- Stated problem -
Retype the entries from the line containing "82 (124, 457)" through the line containing "Gough Quarters (32, 1163)" with no changes.

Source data
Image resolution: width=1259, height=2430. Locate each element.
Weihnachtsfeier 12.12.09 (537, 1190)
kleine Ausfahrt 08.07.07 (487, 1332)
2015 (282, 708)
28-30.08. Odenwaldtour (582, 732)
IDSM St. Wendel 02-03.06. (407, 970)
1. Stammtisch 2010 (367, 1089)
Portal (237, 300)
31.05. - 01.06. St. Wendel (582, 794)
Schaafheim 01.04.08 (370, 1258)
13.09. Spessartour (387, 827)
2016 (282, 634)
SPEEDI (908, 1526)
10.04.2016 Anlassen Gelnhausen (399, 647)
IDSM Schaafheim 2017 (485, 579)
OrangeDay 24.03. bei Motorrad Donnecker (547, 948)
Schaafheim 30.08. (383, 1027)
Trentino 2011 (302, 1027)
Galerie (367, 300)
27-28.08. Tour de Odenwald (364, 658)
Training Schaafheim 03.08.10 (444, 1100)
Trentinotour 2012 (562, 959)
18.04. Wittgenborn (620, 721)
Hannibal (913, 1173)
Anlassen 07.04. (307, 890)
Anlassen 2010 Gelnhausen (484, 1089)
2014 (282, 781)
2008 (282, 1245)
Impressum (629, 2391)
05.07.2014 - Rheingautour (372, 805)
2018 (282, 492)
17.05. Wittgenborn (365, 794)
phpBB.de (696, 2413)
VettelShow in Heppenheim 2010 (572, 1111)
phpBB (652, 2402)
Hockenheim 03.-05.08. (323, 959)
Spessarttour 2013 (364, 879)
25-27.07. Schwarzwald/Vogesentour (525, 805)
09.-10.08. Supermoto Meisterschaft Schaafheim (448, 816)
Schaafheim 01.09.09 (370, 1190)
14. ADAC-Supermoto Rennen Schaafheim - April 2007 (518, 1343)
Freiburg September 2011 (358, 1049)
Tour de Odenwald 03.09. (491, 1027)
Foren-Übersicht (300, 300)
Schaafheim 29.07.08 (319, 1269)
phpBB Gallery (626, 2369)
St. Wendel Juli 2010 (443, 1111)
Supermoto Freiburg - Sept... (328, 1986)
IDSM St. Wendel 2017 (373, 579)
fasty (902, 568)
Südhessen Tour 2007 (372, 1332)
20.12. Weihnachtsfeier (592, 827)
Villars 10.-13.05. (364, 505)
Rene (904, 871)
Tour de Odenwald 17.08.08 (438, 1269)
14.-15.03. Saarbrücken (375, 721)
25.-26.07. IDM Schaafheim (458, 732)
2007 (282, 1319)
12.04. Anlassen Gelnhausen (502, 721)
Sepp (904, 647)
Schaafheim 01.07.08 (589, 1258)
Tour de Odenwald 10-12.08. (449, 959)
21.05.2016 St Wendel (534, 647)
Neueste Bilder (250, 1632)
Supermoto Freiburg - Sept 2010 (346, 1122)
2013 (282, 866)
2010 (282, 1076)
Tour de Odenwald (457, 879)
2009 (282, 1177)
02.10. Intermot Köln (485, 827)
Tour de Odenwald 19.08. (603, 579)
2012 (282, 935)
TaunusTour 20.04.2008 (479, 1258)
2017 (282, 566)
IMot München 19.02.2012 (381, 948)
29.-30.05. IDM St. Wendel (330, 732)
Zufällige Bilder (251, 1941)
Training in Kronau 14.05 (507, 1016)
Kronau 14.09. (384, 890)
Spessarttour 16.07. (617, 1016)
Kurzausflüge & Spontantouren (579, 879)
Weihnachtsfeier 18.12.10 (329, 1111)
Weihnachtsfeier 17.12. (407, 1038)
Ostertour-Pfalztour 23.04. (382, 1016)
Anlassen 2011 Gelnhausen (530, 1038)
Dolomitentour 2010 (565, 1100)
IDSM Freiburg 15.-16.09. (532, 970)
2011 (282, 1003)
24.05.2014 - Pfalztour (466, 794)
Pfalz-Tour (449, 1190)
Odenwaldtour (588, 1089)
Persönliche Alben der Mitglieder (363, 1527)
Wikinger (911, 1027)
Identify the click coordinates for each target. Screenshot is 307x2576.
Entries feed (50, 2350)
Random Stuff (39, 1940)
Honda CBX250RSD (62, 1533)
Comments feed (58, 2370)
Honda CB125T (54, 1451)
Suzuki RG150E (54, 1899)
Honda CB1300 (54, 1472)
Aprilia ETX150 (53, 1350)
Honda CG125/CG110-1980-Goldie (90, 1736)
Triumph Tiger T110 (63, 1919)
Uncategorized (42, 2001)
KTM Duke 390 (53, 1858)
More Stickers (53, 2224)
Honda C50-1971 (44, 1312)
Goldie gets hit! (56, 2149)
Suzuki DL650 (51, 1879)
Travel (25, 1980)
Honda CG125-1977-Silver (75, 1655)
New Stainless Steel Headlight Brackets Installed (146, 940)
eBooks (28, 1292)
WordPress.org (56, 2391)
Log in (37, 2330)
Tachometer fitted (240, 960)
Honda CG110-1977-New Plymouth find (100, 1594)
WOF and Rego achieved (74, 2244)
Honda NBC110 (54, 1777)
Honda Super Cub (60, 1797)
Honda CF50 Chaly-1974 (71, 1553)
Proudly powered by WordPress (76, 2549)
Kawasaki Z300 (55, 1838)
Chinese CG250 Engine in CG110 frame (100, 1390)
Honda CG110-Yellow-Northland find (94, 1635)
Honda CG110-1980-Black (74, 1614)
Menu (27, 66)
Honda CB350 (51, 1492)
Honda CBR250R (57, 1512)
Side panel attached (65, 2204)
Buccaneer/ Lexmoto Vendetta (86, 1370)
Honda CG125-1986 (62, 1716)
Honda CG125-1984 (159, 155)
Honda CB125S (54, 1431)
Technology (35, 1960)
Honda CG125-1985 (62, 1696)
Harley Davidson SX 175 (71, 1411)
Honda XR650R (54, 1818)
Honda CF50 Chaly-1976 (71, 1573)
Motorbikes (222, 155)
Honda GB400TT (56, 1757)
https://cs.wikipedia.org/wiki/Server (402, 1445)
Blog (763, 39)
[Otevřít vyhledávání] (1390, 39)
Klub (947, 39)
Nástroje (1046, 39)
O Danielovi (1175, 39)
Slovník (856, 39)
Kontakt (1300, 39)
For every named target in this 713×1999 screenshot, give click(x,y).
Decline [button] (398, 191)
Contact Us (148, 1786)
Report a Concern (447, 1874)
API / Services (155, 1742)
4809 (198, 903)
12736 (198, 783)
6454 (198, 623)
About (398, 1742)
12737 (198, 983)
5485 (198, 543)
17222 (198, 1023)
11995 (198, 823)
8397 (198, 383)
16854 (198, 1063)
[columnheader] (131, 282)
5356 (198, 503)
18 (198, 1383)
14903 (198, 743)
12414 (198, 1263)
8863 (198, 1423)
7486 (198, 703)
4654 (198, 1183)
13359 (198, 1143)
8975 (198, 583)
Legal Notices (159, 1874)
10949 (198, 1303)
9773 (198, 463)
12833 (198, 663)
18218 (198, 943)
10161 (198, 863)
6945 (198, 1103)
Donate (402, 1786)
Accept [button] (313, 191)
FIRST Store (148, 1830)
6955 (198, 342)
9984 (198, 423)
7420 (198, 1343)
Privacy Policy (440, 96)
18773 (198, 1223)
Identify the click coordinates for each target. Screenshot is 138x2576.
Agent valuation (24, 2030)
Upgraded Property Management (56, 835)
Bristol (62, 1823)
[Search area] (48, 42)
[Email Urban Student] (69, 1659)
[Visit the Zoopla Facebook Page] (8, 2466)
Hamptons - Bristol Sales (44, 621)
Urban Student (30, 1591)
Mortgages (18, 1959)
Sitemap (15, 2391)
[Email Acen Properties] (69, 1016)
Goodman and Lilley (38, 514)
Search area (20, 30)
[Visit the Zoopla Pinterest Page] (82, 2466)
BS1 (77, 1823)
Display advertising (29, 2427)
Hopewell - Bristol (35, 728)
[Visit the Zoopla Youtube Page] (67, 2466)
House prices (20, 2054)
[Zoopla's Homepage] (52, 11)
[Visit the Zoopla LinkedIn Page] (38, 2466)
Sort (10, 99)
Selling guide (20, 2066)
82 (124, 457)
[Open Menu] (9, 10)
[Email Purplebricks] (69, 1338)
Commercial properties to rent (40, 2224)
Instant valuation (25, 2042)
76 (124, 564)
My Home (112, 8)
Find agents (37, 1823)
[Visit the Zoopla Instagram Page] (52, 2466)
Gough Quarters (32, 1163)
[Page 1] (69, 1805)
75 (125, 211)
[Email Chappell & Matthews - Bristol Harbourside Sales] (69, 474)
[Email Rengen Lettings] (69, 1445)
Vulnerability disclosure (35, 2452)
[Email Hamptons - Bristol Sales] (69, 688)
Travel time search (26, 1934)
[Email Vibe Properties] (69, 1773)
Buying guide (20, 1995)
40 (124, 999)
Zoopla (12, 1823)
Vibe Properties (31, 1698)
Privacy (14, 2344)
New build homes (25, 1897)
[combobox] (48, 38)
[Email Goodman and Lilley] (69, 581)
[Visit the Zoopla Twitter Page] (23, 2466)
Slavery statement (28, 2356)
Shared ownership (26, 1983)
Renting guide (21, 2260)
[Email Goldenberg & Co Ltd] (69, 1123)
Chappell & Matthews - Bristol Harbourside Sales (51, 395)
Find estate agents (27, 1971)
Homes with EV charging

- Response to the exercise -
82 (124, 457)
[Open Menu] (9, 10)
[Email Purplebricks] (69, 1338)
Commercial properties to rent (40, 2224)
Instant valuation (25, 2042)
76 (124, 564)
My Home (112, 8)
Find agents (37, 1823)
[Visit the Zoopla Instagram Page] (52, 2466)
Gough Quarters (32, 1163)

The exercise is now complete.